La common wisdom è che la rilevanza di Olly all’interno della comunità gay, non solo nei paesi di lingua anglofona, basterà a garantirgli un grande supporto al televoto e che l’appeal radiofonico del pezzo che porterà in gara non mancherà di riscuotere successo tra i giurati di tutta Europa. Allo stesso tempo parlare di vittoria apparecchiata, al momento, sembra quantomeno azzardato: non abbiamo prove della qualità effettiva del brano (che è stato descritto come un ballabile con cui Olly vuole rappresentare UK in the gayest way possible, qualsiasi cosa voglia dire) né delle doti vocali live dell’interprete, come non sappiamo quale sarà l’effettiva concorrenza e le narrative che prevarranno da qui a maggio: basti pensare che fra le prime posizioni della classifica delle odds, in questo momento, si trovano sia l’Ucraina che Israele per motivi che con la musica in sè hanno poco a che vedere.
A mio avviso è palese che BBC sia tornata a voler investire seriamente nel progetto-Eurovision e che Olly parta con un bacino di popolarità e un interesse pregresso che non si è visto spesso nel contest in questi ultimi anni. Allo stesso tempo, si tratta di un’operazione che già ora suscita parecchi punti di domanda e che, un po’ come visto l’anno scorso con Mae Muller, rischia in tanti aspetti di risultare come un passo più lungo della gamba per la delegazione britannica.

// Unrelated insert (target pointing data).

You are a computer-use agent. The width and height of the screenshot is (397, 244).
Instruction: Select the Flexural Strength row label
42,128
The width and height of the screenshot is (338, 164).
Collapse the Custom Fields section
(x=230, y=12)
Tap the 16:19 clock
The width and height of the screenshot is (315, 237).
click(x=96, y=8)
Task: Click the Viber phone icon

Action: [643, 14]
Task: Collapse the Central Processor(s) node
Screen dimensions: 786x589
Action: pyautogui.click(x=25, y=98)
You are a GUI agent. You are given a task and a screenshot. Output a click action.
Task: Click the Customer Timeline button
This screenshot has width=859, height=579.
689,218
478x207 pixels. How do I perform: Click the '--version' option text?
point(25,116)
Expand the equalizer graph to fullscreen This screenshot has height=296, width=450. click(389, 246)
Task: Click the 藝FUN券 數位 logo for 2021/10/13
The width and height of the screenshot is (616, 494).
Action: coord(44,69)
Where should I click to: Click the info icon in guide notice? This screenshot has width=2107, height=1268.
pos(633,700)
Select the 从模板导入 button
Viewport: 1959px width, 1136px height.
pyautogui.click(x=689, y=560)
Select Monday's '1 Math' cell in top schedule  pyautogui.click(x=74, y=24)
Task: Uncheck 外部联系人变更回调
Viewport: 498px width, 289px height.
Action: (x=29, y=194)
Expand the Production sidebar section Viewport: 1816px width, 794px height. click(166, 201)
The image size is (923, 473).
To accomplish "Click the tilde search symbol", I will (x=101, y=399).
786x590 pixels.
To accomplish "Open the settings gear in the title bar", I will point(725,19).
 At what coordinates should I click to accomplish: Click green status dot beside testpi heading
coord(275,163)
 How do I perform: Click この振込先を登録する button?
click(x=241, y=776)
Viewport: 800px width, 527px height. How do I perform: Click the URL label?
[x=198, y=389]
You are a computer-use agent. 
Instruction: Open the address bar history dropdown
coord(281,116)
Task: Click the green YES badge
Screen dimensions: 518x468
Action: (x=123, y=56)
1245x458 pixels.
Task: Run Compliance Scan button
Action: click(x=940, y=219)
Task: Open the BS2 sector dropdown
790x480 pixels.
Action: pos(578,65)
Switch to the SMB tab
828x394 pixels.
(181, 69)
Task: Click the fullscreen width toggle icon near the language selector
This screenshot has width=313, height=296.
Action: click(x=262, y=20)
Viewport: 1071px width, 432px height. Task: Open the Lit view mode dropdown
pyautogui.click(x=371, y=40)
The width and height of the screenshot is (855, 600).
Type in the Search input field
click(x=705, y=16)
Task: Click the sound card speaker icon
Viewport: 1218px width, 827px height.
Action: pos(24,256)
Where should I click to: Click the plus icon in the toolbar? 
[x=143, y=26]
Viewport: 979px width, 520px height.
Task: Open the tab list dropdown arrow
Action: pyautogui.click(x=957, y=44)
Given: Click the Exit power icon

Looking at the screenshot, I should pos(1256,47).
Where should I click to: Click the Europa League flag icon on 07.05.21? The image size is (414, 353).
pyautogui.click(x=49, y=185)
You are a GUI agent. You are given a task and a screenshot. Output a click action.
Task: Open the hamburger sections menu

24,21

In ogni caso, è indubbio che avere in gara una figura come Olly sia un’ottima pubblicità per il contest e un grande volano promozionale per il brand Eurovision nel Regno Unito, dopo anni di partecipazioni sottotraccia e sberleffi ricevuti un po’ da tutta Europa (a tratti anche immeritatamente, ma la sostanza resta quella). Al di là del risultato finale, ci si sta lentamente avvicinando a quello che dovrebbe essere il golden standard che la nazione egemone nel contesto musicale europeo può presentare sulla scena dell’ESC. E questa, per la delegazione e tutti gli eurofan britannici, può già considerarsi a tutti gli effetti una vittoria.